Class NatureInspiredSearchCV

sklearn_nature_inspired_algorithms.model_selection.NatureInspiredSearchCV

This class is used for hyper-parameter optimization. Its usage is similar to scikit-learn’s GridSearchCV. The optimization algorithm performs several runs. In each run, it optimizes a population of a given size for a configured number of generations. Parameter combinations are cached, so additional optimization runs can be beneficial.

class NatureInspiredSearchCV(estimator, param_grid, algorithm='hba', population_size=50, max_n_gen=100, runs=3,
             max_stagnating_gen=20, random_state=None, scoring=None, refit=True, verbose=0,
             pre_dispatch='2*n_jobs', error_score=np.nan, return_train_score=True)

Parameters

estimator: sklearn estimator object. The estimator to optimize.
param_grid: dict. Same as for GridSearchCV.
algorithm: str or NiaPy algorithm object, default=’hba’. The algorithm used for optimization. See List of Supported Algorithms for possible values.
population_size: int, default=50. The number of trained estimators in the population. Smaller populations make the search faster, but the best result may not be found because the search can get stuck in a local optimum quickly. Larger populations slow down the search and can make it as slow as grid search when the population size is close to the number of parameter combinations.
max_n_gen: int, default=100. The maximum number of generations to optimize. This value determines when the search stops. If it is too low, the search may not start converging to the optimal solution. Very high values can significantly prolong the search. If you set max_stagnating_gen to a reasonable value, the maximum max_n_gen should rarely be reached.
runs: int, default=3. The number of independent optimization runs. Lower values speed up the search, while higher values slow it down. Optimization results for individuals (parameter combinations) are cached between runs, so each additional run should be faster than the previous one. As a result, training time does not grow linearly with the number of runs.
max_stagnating_gen: int, default=20. If the score remains unchanged for this number of generations, optimization stops for that run. Lower values stop the search faster, while higher values prolong it. Higher values can also help prevent the search from getting stuck in local optima. If the value is too high, the algorithm may stop because it reaches max_n_gen.
random_state: int, default=None. Seed for random number generation. Set this to a constant for reproducible results.
verbose: int, default=0. Logging level. Possible values are 0, 1, and 2.
n_jobs: int, default=None. Number of jobs to run in parallel. None means 1 unless used in a joblib parallel_backend context. -1 means using all processors. This affects the number of jobs used when evaluating a model for one _individual_ (one individual may require multiple model evaluations because of cross-validation), not the whole population. Current nature-inspired algorithm implementations do not support multiprocessing across the whole population. Multiprocessing is useful only when you use cross-validation.

Note

Parallelization is process-based. scikit-learn handles it via joblib and its default loky backend. In environments where spawning processes is not possible (e.g. when Python is embedded in another application, such as a .NET host via pythonnet), it may fail with errors like OSError: [Errno 22] Invalid argument. In such environments, either leave n_jobs=None or use joblib’s threading backend, which avoids spawning processes:

from joblib import parallel_backend

with parallel_backend('threading'):
    search.fit(X, y)

The following parameters are inherited from scikit-learn’s BaseSearchCV and behave the same way as they do in GridSearchCV: scoring, refit, verbose, pre_dispatch, error_score, and return_train_score. Refer to the GridSearchCV documentation for details.
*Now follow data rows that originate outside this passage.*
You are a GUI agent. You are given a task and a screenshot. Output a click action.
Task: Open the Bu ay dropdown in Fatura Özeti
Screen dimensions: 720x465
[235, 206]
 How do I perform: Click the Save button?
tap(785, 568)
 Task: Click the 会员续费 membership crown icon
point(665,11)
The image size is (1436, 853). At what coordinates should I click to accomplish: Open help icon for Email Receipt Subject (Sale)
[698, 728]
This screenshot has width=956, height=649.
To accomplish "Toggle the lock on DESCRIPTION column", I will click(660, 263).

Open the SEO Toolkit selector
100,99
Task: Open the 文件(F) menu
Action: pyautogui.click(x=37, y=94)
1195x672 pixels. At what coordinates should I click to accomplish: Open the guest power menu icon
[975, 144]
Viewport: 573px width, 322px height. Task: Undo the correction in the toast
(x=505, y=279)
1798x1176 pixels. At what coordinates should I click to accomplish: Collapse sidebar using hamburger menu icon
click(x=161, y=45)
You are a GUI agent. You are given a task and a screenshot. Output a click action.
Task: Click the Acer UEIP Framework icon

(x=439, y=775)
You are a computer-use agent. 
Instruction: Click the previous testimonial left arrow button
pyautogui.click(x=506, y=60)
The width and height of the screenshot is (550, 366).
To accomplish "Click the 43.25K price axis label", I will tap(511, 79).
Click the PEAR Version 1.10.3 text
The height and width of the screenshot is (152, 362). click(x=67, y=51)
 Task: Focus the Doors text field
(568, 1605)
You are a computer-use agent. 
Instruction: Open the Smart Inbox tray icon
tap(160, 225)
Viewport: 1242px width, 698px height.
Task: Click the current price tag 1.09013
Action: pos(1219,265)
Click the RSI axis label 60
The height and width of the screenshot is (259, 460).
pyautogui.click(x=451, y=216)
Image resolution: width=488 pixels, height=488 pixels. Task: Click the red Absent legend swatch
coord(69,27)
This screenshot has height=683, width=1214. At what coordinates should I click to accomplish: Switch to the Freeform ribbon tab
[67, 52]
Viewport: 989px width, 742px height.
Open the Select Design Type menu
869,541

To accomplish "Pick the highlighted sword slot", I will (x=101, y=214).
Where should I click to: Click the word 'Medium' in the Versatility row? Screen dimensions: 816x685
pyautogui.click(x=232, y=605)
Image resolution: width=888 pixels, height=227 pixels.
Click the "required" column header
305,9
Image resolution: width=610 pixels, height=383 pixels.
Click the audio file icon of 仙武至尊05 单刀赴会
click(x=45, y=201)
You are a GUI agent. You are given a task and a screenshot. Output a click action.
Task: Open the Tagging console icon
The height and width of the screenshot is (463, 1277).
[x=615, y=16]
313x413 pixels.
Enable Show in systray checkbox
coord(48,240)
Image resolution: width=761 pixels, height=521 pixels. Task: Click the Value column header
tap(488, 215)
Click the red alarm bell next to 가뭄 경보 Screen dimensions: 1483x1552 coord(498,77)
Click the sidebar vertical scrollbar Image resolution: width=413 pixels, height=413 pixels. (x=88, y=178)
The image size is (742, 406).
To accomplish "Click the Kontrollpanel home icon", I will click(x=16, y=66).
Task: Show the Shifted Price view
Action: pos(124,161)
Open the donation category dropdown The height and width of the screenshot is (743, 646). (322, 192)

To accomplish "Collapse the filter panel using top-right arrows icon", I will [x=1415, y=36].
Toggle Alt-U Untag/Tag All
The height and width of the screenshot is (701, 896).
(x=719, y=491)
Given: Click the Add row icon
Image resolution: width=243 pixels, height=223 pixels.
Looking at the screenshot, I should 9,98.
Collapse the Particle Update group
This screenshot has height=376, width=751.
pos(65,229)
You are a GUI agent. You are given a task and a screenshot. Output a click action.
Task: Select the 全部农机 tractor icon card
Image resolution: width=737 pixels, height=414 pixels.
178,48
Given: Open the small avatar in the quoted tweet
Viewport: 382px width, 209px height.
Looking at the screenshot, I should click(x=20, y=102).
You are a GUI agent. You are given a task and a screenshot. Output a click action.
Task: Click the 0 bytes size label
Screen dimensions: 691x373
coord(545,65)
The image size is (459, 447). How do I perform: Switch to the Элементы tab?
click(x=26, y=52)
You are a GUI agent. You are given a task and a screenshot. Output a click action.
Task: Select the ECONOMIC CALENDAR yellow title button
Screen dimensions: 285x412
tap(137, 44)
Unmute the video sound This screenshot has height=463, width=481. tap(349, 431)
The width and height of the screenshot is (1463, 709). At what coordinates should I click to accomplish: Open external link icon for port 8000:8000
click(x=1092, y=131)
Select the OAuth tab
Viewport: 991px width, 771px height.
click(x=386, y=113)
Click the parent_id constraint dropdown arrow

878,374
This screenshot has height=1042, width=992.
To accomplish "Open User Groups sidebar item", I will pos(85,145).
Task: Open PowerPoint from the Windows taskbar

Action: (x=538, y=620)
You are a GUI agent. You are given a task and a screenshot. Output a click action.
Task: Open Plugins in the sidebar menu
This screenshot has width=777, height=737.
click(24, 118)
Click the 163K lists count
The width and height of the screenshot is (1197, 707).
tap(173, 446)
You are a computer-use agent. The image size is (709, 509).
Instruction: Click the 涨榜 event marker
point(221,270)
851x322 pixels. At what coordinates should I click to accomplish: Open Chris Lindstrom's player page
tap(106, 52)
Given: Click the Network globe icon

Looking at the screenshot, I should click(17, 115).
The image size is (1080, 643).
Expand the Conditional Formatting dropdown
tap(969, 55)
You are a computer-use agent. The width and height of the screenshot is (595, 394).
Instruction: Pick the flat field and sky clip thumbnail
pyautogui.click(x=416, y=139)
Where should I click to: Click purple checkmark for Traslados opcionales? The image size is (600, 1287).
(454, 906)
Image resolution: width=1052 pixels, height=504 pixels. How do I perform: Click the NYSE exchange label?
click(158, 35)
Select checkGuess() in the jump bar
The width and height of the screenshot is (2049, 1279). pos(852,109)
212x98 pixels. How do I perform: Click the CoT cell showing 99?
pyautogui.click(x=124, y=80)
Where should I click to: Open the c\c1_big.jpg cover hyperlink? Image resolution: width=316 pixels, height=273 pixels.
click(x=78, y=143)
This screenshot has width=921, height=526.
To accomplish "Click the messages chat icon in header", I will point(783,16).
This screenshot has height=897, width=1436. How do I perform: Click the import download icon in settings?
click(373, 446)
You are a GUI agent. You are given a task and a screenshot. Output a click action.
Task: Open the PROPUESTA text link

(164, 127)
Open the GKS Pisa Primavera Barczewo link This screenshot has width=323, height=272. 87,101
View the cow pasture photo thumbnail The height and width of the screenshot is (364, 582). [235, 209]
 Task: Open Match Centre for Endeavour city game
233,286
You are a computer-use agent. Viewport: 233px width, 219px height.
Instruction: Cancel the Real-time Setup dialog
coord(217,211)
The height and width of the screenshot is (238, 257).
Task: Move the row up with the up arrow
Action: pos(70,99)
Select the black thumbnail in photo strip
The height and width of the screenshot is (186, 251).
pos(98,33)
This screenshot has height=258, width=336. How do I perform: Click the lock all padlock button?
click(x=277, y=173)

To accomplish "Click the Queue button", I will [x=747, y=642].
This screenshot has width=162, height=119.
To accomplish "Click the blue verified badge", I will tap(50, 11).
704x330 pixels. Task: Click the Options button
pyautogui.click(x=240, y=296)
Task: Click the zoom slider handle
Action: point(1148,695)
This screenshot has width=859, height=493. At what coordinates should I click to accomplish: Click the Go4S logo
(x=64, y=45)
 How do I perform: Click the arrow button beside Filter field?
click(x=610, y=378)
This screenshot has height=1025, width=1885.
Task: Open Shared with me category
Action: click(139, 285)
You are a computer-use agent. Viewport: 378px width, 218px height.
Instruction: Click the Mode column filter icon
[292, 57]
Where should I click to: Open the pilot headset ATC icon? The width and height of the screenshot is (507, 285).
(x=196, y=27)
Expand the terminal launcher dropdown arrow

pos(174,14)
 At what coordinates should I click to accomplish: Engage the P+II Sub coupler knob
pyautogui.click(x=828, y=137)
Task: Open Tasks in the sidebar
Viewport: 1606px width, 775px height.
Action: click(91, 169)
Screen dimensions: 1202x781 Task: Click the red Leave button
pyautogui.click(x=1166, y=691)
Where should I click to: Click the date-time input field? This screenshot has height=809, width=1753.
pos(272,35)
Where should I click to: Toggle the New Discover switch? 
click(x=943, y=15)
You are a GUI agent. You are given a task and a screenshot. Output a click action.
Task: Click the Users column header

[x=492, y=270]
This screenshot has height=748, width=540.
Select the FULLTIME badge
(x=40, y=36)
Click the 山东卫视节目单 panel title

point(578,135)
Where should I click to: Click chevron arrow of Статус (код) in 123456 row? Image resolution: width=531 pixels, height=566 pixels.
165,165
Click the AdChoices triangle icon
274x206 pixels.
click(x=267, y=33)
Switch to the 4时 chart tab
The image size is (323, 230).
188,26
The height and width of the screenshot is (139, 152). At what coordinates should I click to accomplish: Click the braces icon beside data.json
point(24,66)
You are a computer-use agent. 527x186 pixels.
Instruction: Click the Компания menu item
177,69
When using multi-metric scoring (e.g. scoring={'AUC': 'roc_auc', 'F1': 'f1_macro'}), the refit parameter must be set to the name of the metric to optimize (e.g. refit='F1'). Unlike exhaustive search in GridSearchCV, the nature-inspired algorithm needs a single objective to optimize, so refit=False is not supported with multi-metric scoring.

Glossary

An individual is a parameter combination trained during the optimization run. Results for each individual are cached between runs.

A population is a group of individuals in one generation, or step, of the optimization.

Attributes

optimization_logs_: dict. Logs from optimization runs containing the scores (fitness) of every individual in the population for each generation.